WORK INSTRUCTIONS —
Please find every line in the material below that contains the string "height" and copy each of those lines in full.

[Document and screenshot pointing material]
^^^^
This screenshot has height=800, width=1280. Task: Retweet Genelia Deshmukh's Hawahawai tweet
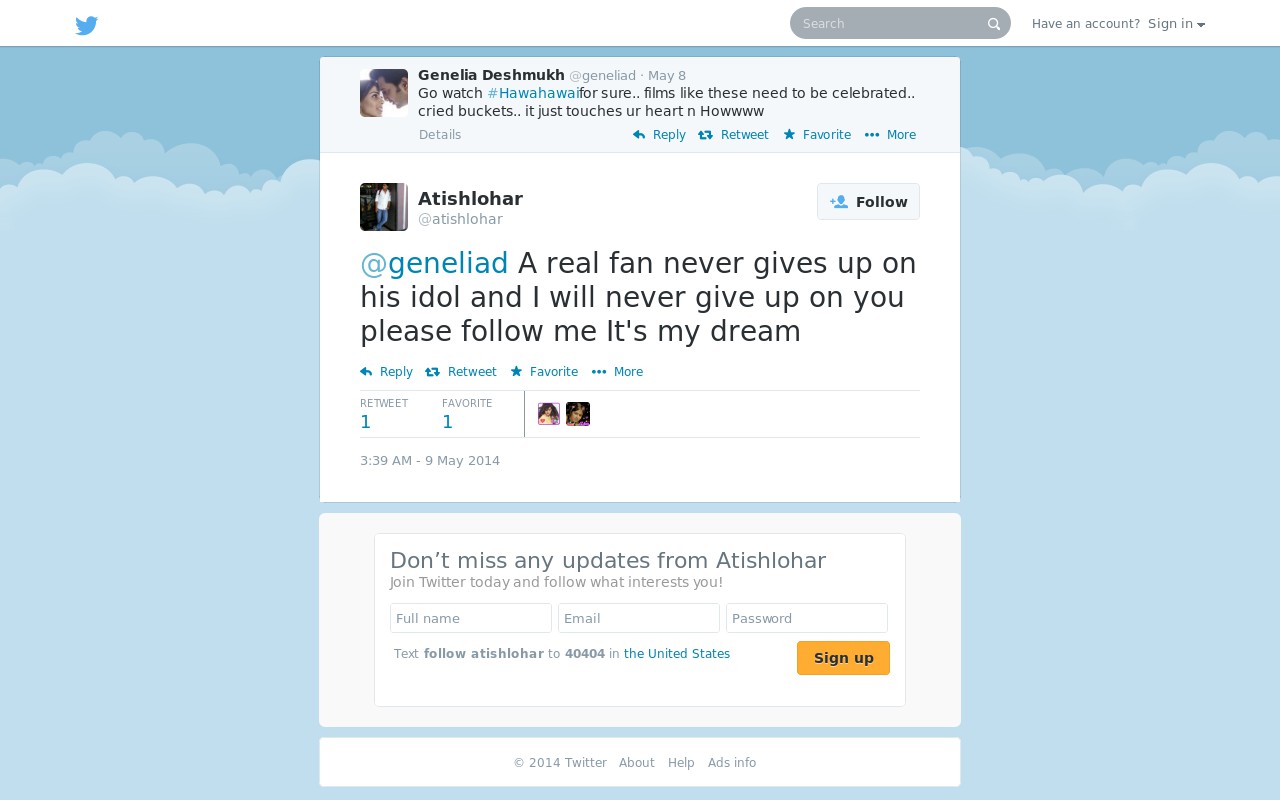(733, 135)
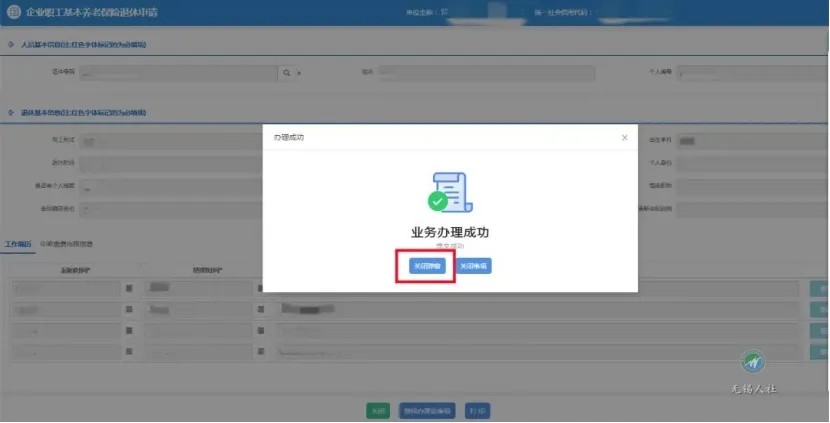Click the 关闭事项 button in dialog

[x=474, y=266]
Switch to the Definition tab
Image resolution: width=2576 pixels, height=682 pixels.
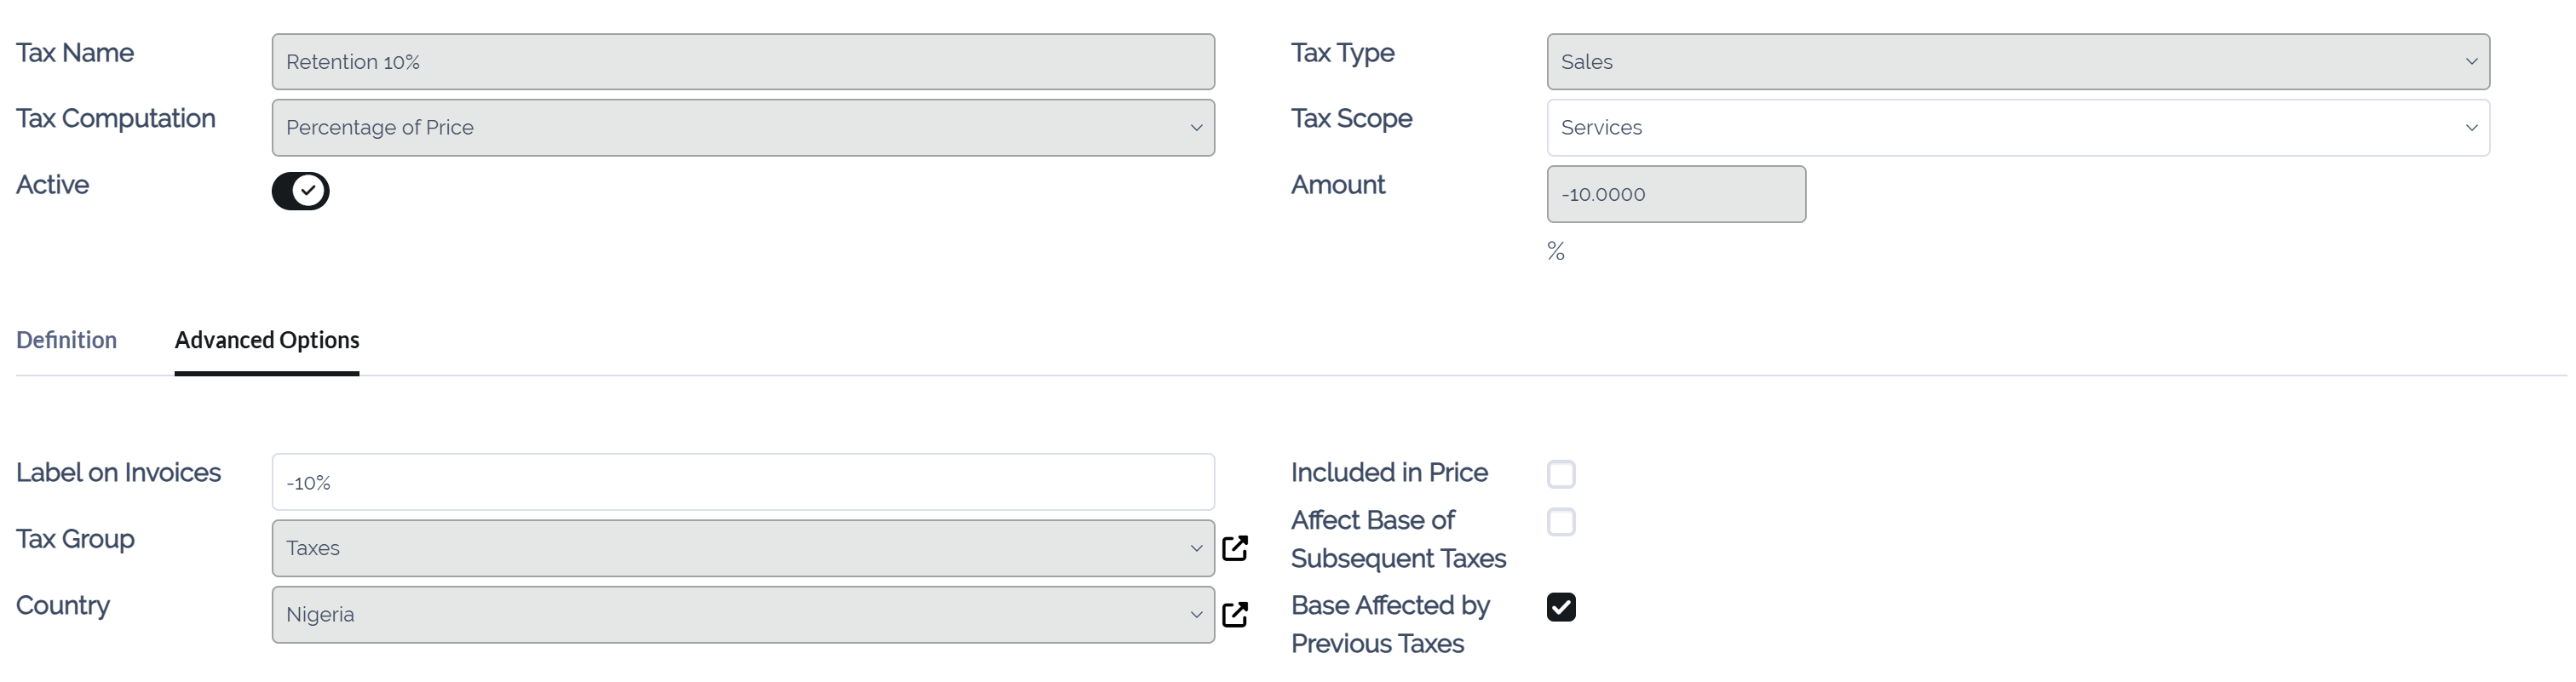click(x=66, y=340)

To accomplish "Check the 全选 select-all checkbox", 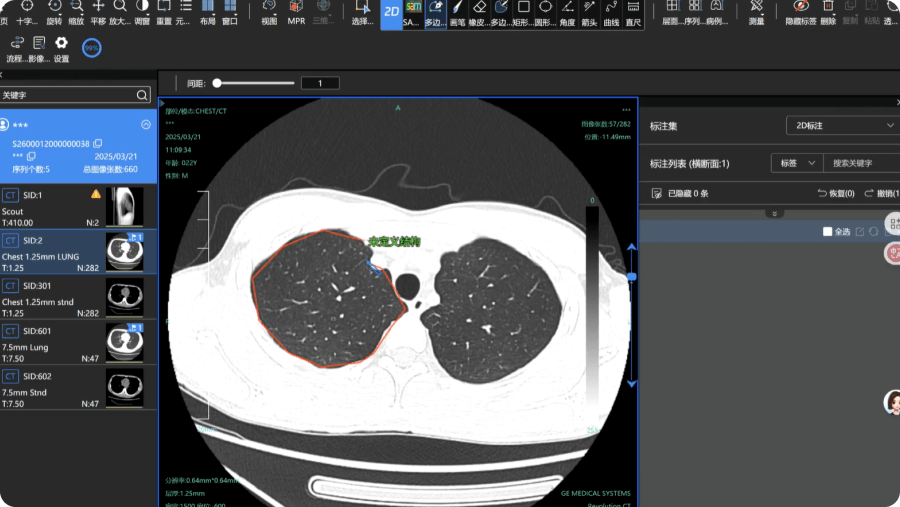I will [827, 231].
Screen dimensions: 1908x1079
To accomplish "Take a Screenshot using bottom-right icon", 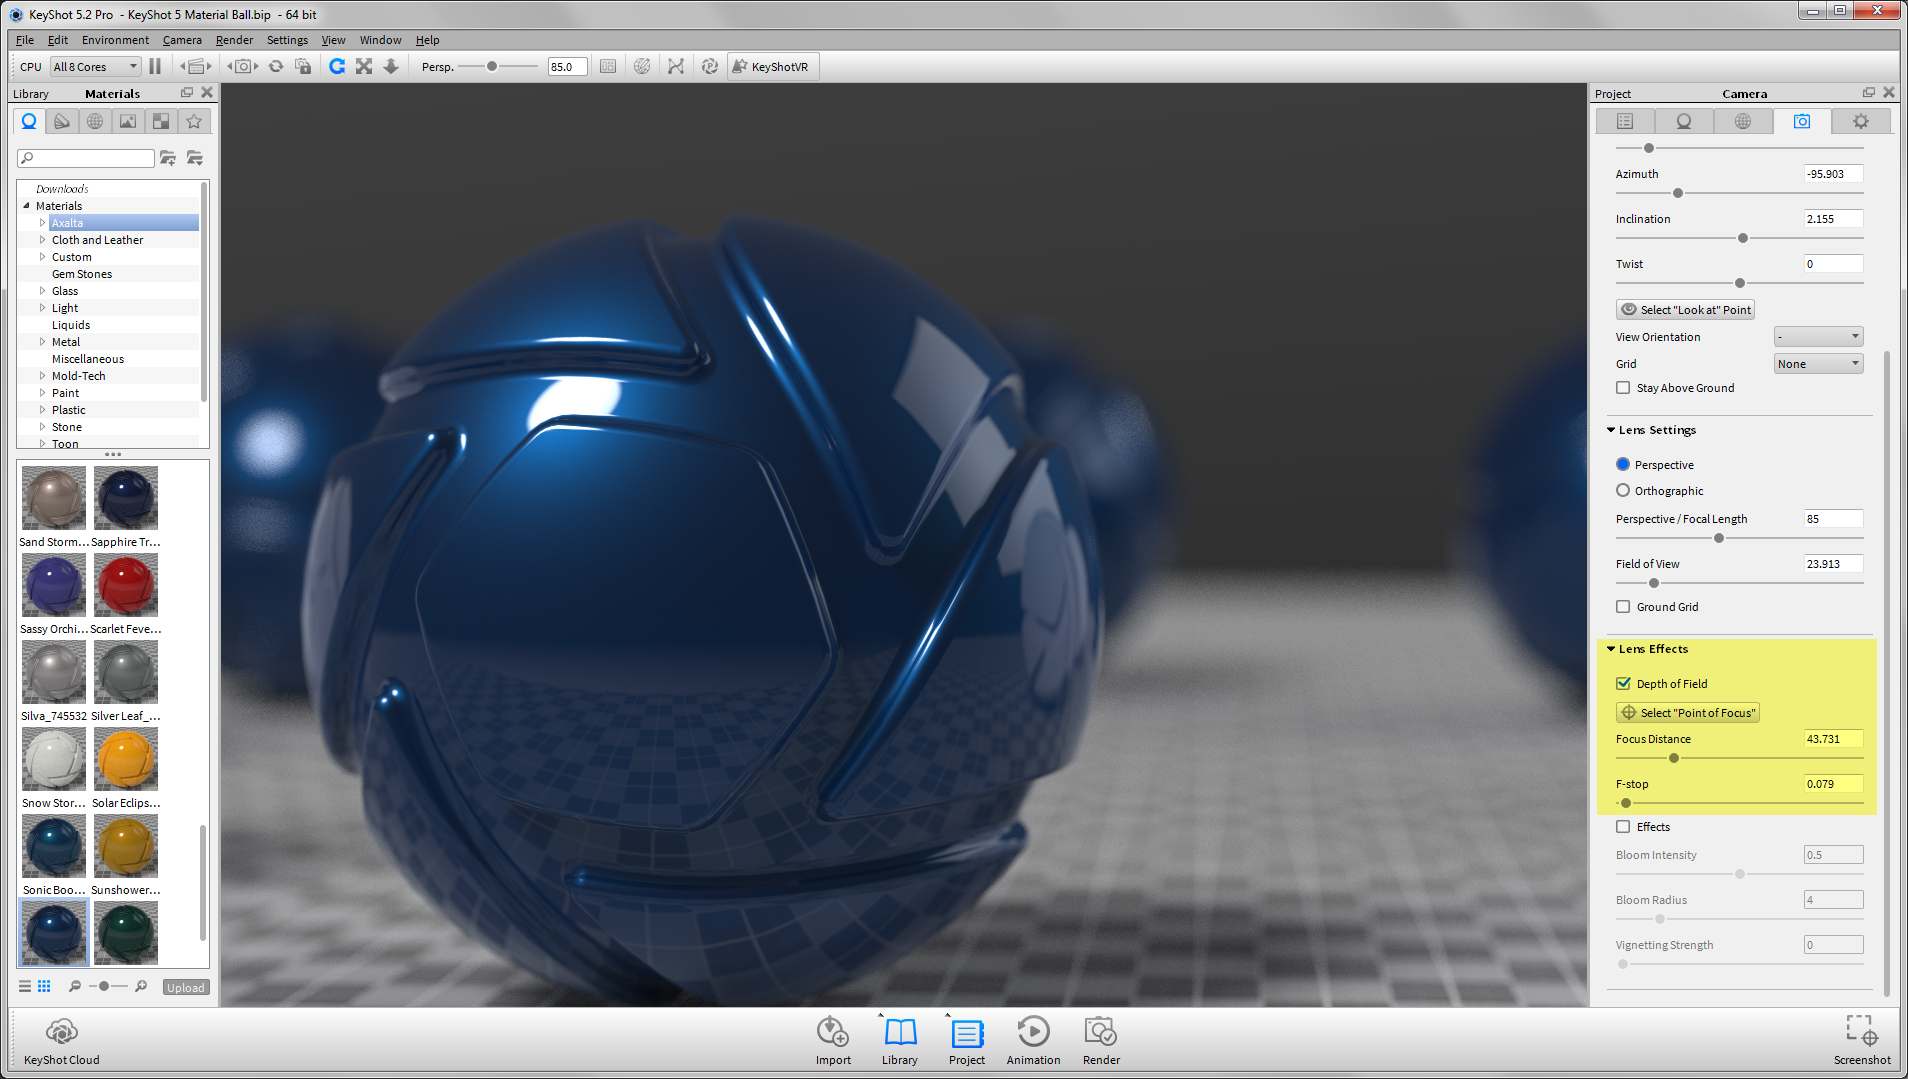I will coord(1861,1033).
^^^^
EXERCISE ANSWER —
This screenshot has height=800, width=1280. Task: Retweet Genelia Deshmukh's Hawahawai tweet
Image resolution: width=2576 pixels, height=682 pixels.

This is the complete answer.